Lembro-me agora de uma conversa que tive durante uma pequena viagem em 2018 com uma menina que devia ter entre 9–11 e a quem chamarei de Emília. Assim, como Frieda, Claudia e Pecola, personagens de Toni Morrison em “O Olho Mais Azul”, Emília tinha suas tranças curtas apelidadas de “cabelo de parafuso” na escola e queria ser aceita, mas não deixava de mostrar a sua frustração e revolta em um comportamento considerado rebelde e agressivo. Mas não há uma fórmula para conseguir a aceitação alheia, ou você tem, ou você não tem. E aceitação não é algo que você só pede, como se fossem balas em uma mercearia, é algo que você conquista, e talvez você nem conquiste, mas consegue algo próximo a isso com duas opções bem limitadas: ou você entra na brincadeira e ri ou deixa a sua raiva te colocar contra ela.

Claudia e Frieda sentiam a rejeição, que as enraivecia. Emília sentia raiva, solidão e o julgamento de não ter um comportamento gentil. Eu também senti e praguejei. Porque xingar é melhor do que o silêncio, que é melhor do que pedir por compreensão e afeto.

“Raiva é melhor. A raiva dá a sensação de existir. É uma realidade, uma presença. Uma consciência de valor. Uma ardência deliciosa.”

É uma forma de você assumir o controle e estar um passo à frente da rejeição.

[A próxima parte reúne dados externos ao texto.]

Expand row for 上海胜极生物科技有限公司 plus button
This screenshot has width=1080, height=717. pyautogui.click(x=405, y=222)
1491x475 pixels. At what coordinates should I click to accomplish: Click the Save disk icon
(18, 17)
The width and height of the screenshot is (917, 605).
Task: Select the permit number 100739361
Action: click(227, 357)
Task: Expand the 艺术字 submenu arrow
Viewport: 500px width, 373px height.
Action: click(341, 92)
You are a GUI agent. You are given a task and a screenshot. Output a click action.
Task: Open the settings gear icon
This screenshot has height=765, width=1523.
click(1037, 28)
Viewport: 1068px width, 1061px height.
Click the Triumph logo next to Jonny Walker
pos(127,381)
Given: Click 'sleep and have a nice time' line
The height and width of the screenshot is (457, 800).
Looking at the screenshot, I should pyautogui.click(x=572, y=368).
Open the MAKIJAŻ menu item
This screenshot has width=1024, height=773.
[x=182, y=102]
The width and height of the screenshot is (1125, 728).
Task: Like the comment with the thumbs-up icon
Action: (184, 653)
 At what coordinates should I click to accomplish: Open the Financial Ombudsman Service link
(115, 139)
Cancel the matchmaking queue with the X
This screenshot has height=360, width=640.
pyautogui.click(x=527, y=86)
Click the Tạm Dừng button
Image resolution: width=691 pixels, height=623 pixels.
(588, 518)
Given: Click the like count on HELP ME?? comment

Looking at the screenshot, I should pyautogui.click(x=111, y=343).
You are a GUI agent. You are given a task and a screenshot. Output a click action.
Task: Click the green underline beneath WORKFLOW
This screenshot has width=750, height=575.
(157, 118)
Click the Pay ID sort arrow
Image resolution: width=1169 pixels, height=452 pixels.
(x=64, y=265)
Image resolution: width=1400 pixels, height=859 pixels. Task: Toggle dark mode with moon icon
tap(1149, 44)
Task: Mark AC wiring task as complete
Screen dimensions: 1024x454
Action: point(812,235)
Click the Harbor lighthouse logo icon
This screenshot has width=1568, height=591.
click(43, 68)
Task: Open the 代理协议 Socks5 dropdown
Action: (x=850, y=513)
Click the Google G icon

Mesmo com raiva, continuamos lutando para que as meninas de hoje não a sintam, mas que elas sintam conforto e representatividade ao verem uma mulher preta na TV, ou segurança e inspiração ao cortarem o cabelo. Queremos que elas tenham o que não tivemos no início do milênio: escolha, identidade, liberdade, referências de estilo. Sentimos e queremos isso porque sabemos que somos além do que um corte de cabelo, mas a nossa jornada começou com ele, somos a partir dele. Por isso, conseguimos nos amar: sabemos que temos para onde voltar.